#### Aim
Render everything from the start of the data below down to the line containing "click(377, 296)" as a JSON list of strings, one string per line and no blank lines. Omit the pictures from the list.

[Item-locating records]
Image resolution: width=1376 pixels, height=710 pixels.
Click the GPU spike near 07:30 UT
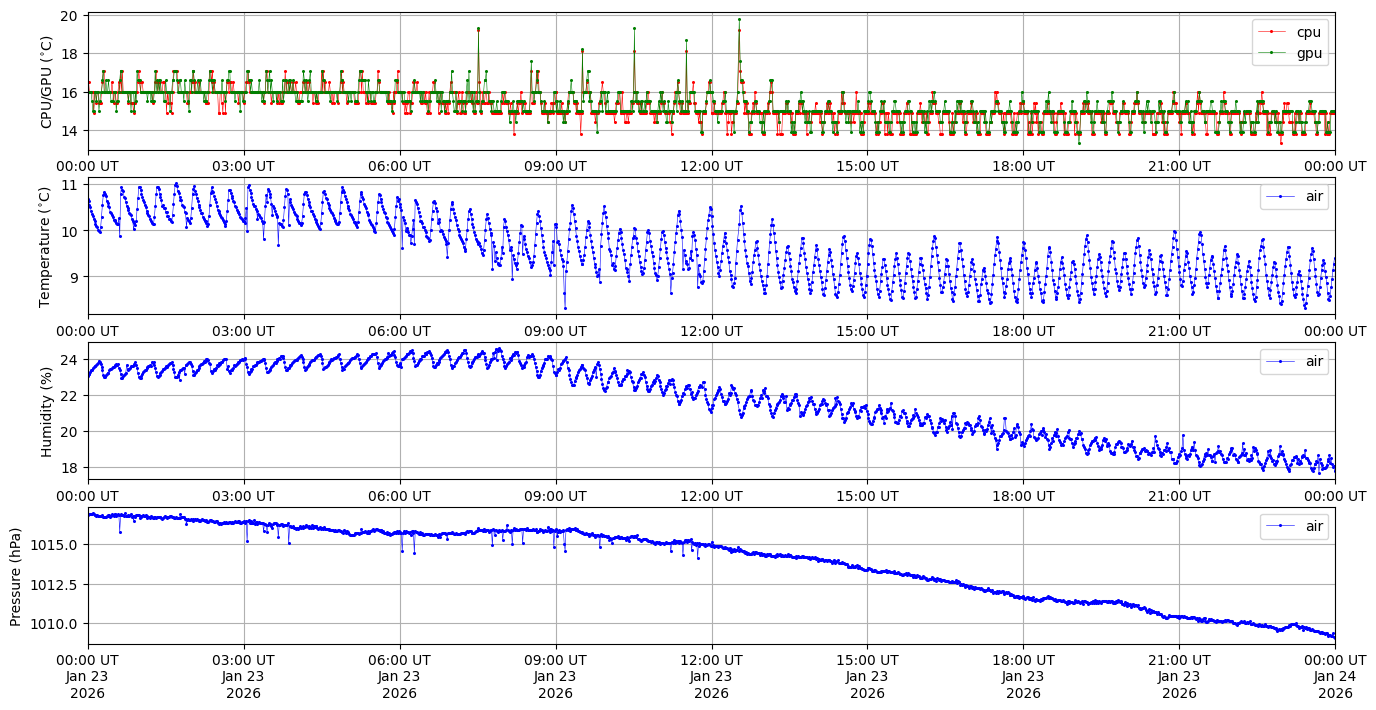(x=478, y=29)
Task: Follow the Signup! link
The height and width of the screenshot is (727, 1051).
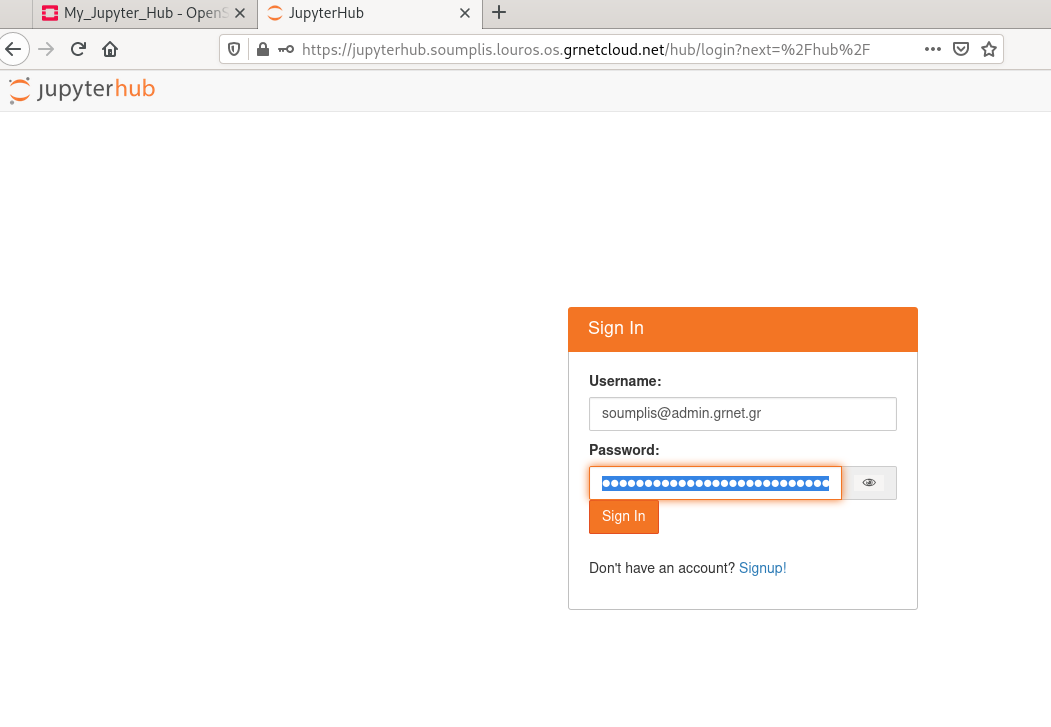Action: click(762, 568)
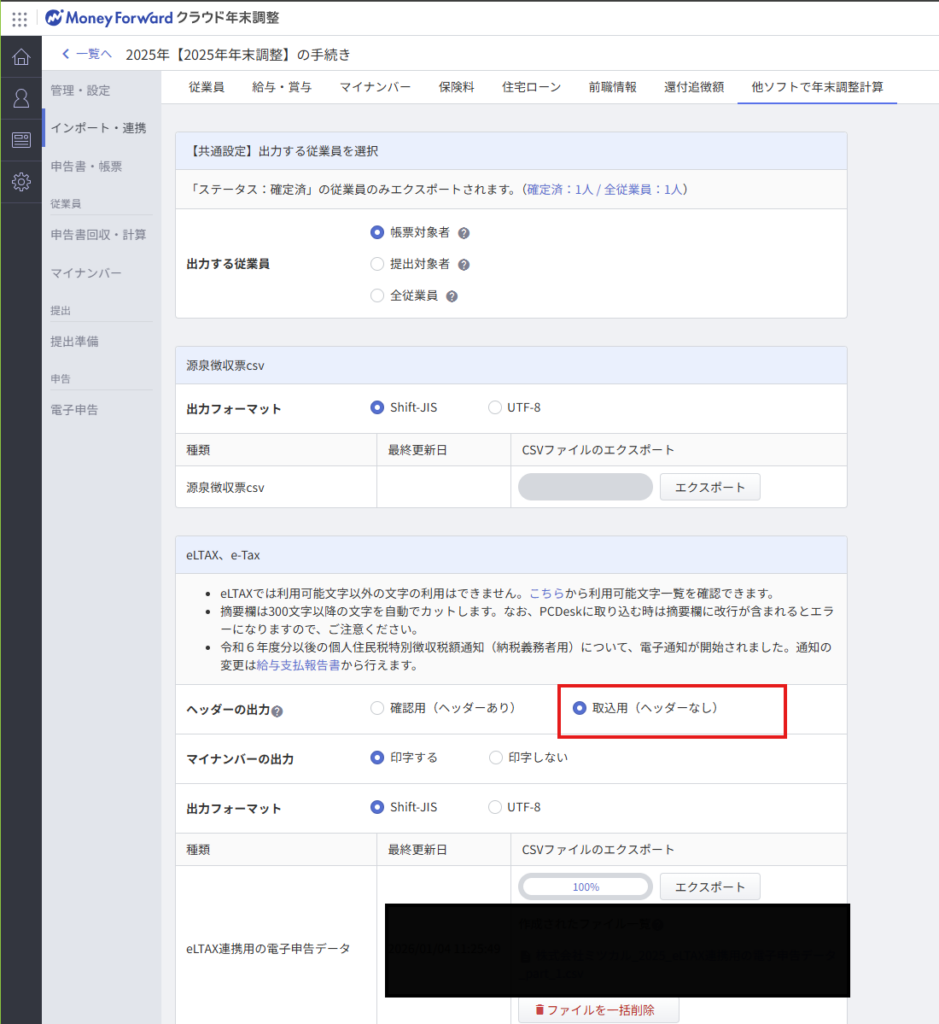Select the 全従業員 radio option
This screenshot has width=939, height=1024.
click(377, 296)
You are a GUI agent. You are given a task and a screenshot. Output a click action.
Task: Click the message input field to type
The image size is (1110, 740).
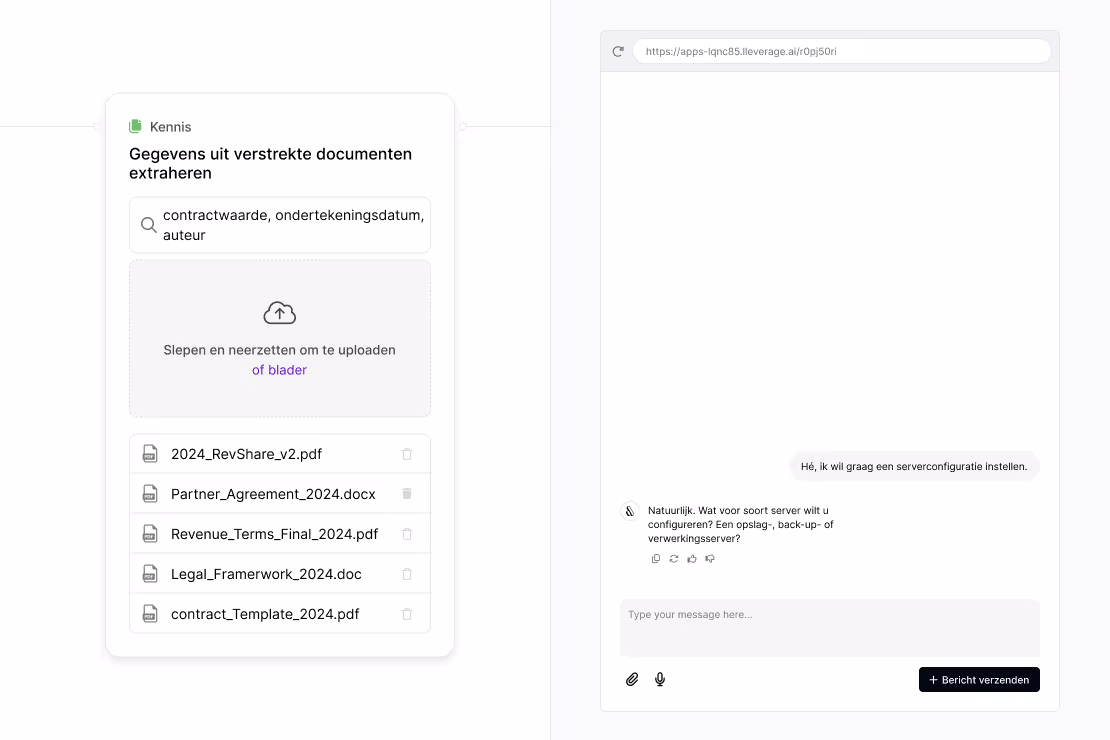coord(829,628)
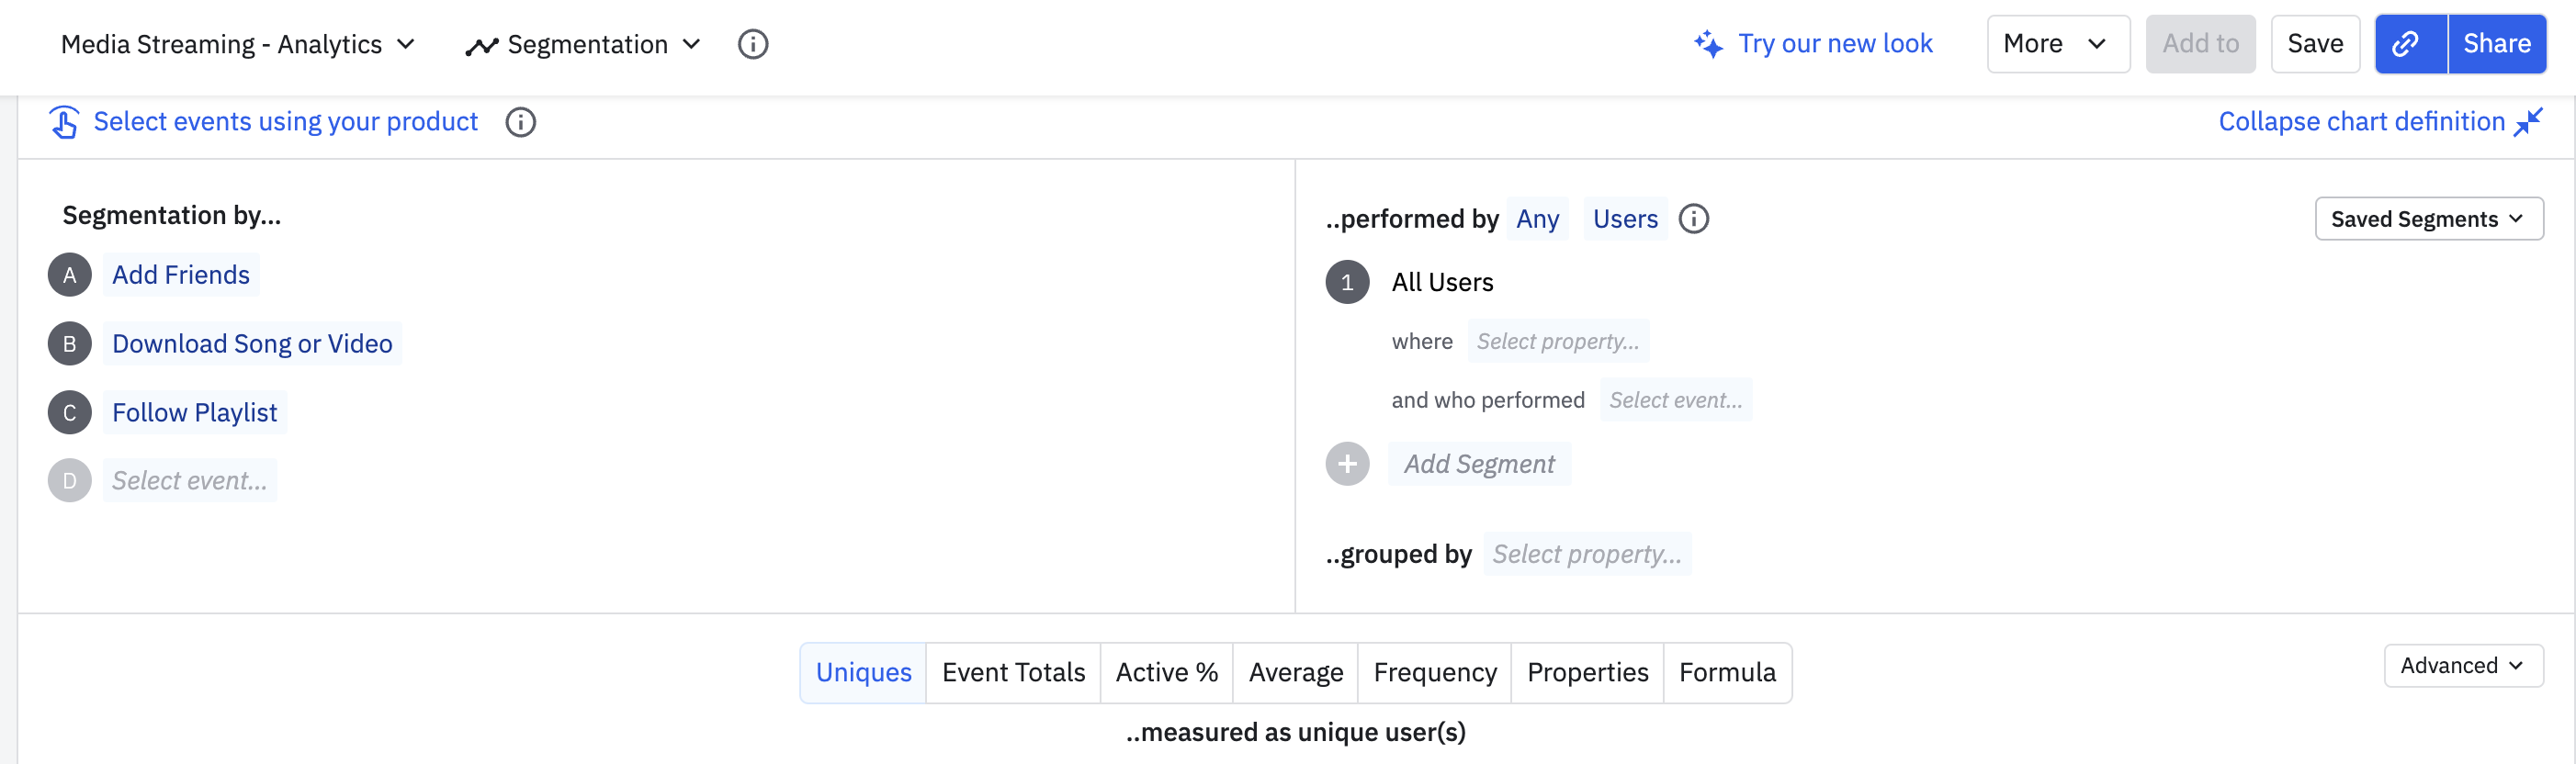Screen dimensions: 2576x764
Task: Open the More menu
Action: tap(2057, 44)
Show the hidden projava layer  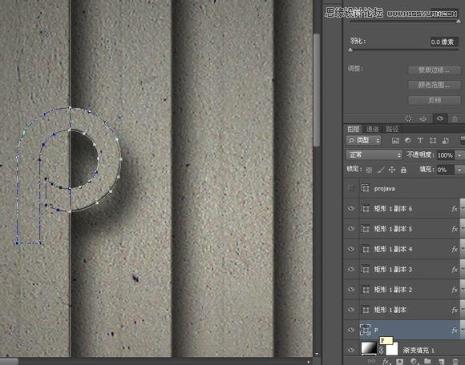tap(351, 188)
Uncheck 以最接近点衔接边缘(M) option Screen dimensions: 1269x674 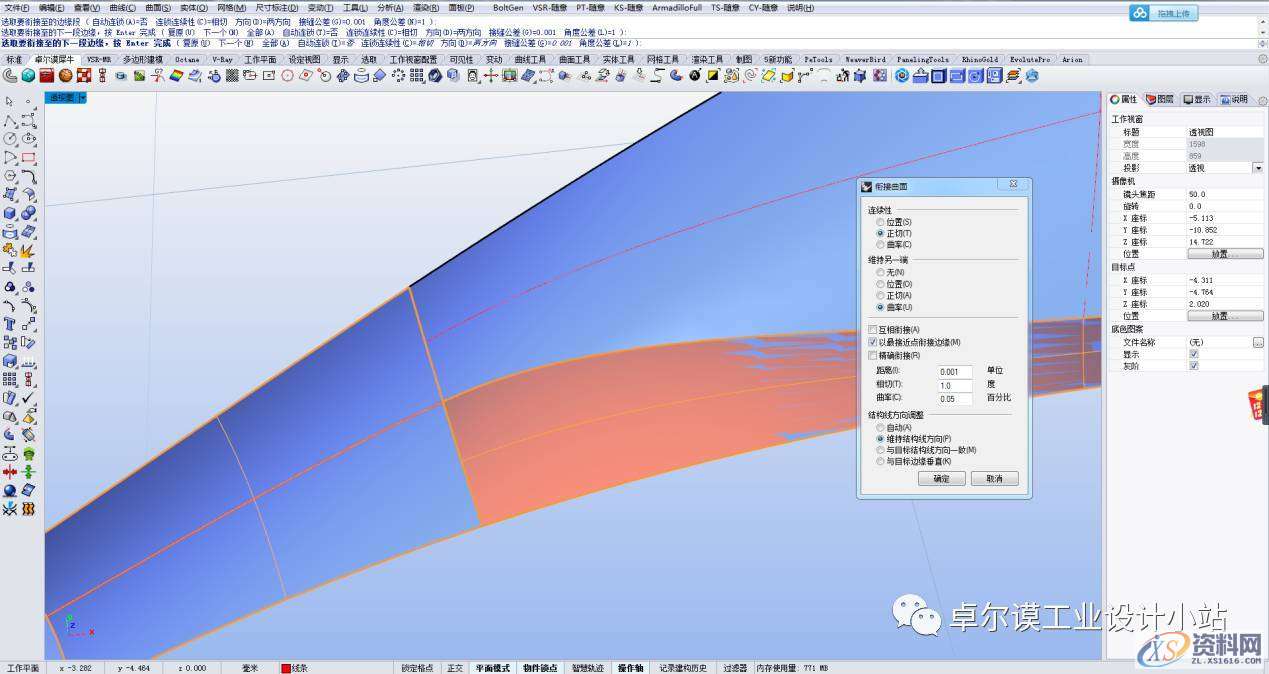(x=873, y=342)
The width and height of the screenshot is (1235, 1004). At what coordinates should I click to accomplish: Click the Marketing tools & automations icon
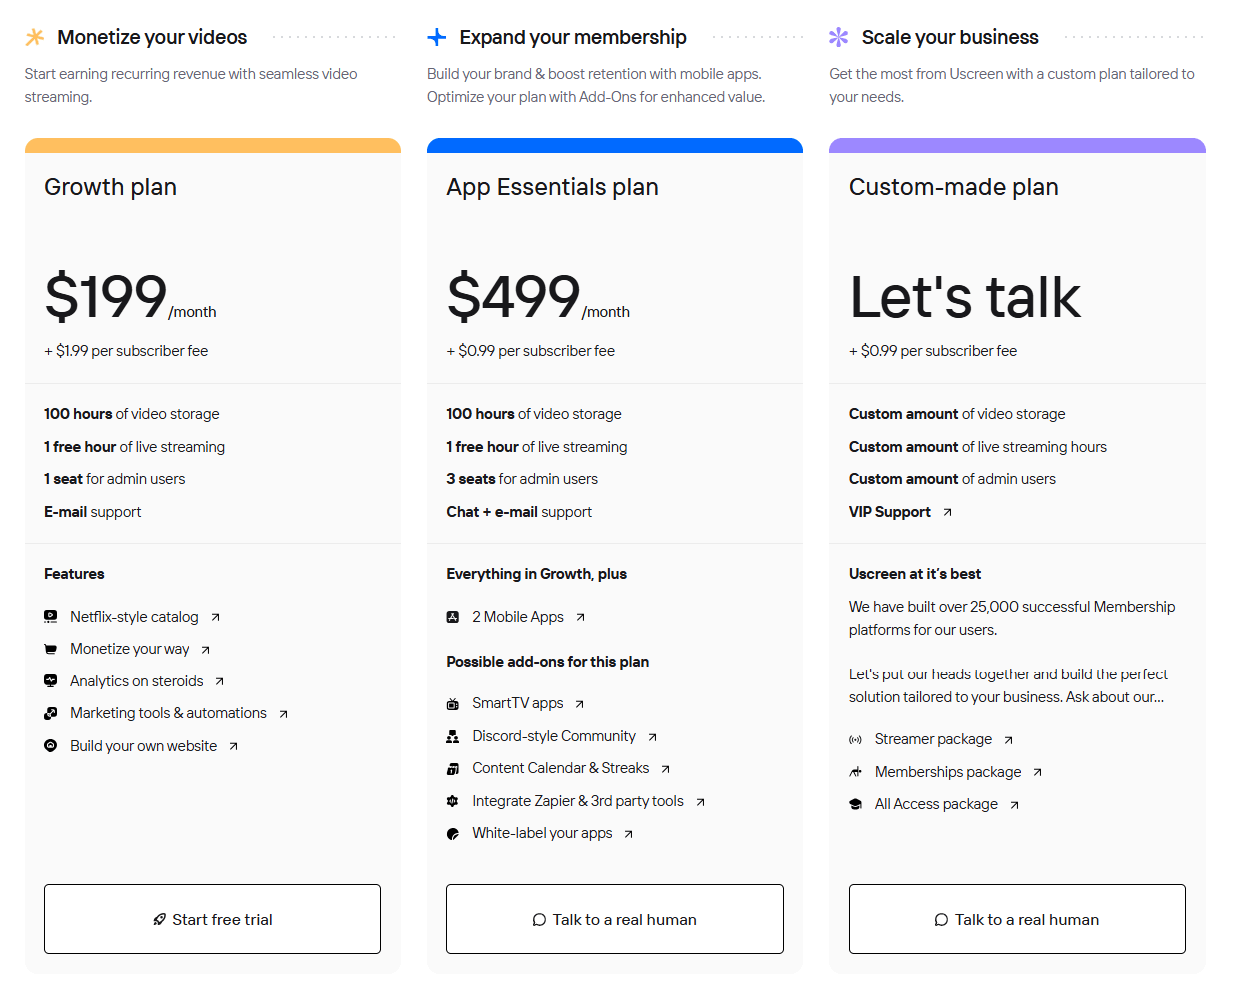point(51,714)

#### Task answer
[
  "Image resolution: width=1376 pixels, height=710 pixels.",
  "Click the GPU spike near 07:30 UT",
  "(x=478, y=29)",
  "Task: Follow the Signup! link",
  "The height and width of the screenshot is (727, 1051).",
  "Action: click(762, 568)",
  "Select the 全従業員 radio option",
  "This screenshot has width=939, height=1024.",
  "click(377, 296)"
]